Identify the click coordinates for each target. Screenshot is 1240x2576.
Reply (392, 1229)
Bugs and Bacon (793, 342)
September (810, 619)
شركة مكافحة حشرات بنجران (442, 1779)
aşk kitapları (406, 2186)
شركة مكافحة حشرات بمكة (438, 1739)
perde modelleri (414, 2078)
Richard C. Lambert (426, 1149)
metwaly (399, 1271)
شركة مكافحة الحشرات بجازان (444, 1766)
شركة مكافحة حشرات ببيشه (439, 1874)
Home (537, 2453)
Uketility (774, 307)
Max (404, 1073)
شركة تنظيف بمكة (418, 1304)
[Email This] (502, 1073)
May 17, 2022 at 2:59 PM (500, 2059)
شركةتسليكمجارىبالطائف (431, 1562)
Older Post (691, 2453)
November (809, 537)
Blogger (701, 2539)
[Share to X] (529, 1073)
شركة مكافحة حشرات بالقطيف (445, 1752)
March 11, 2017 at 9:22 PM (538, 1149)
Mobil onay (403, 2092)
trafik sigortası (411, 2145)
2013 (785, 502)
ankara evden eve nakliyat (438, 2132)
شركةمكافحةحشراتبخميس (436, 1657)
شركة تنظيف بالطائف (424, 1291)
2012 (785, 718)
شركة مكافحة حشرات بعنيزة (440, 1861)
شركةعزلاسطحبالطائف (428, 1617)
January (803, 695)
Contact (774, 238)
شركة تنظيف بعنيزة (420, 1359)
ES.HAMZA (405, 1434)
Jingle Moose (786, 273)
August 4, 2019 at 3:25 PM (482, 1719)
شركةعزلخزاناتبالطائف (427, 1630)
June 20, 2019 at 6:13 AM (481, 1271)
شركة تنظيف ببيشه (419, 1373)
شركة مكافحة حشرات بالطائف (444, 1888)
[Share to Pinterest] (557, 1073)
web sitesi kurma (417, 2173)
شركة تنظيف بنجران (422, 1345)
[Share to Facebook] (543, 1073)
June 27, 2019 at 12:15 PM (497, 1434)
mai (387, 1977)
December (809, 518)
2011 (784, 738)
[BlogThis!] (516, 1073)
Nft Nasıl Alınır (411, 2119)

**The problem:**
Only the lines above from the one with "Richard C. Lambert (426, 1149)" through the one with "شركة تنظيف ببيشه (419, 1373)" should be duplicated, character for character.

**Answer section:**
Richard C. Lambert (426, 1149)
metwaly (399, 1271)
شركة مكافحة الحشرات بجازان (444, 1766)
شركة مكافحة حشرات ببيشه (439, 1874)
Home (537, 2453)
Uketility (774, 307)
Max (404, 1073)
شركة تنظيف بمكة (418, 1304)
[Email This] (502, 1073)
May 17, 2022 at 2:59 PM (500, 2059)
شركةتسليكمجارىبالطائف (431, 1562)
Older Post (691, 2453)
November (809, 537)
Blogger (701, 2539)
[Share to X] (529, 1073)
شركة مكافحة حشرات بالقطيف (445, 1752)
March 11, 2017 at 9:22 PM (538, 1149)
Mobil onay (403, 2092)
trafik sigortası (411, 2145)
2013 (785, 502)
ankara evden eve nakliyat (438, 2132)
شركةمكافحةحشراتبخميس (436, 1657)
شركة تنظيف بالطائف (424, 1291)
2012 (785, 718)
شركة مكافحة حشرات بعنيزة (440, 1861)
شركةعزلاسطحبالطائف (428, 1617)
January (803, 695)
Contact (774, 238)
شركة تنظيف بعنيزة (420, 1359)
ES.HAMZA (405, 1434)
Jingle Moose (786, 273)
August 4, 2019 at 3:25 PM (482, 1719)
شركةعزلخزاناتبالطائف (427, 1630)
June 20, 2019 at 6:13 AM (481, 1271)
شركة تنظيف ببيشه (419, 1373)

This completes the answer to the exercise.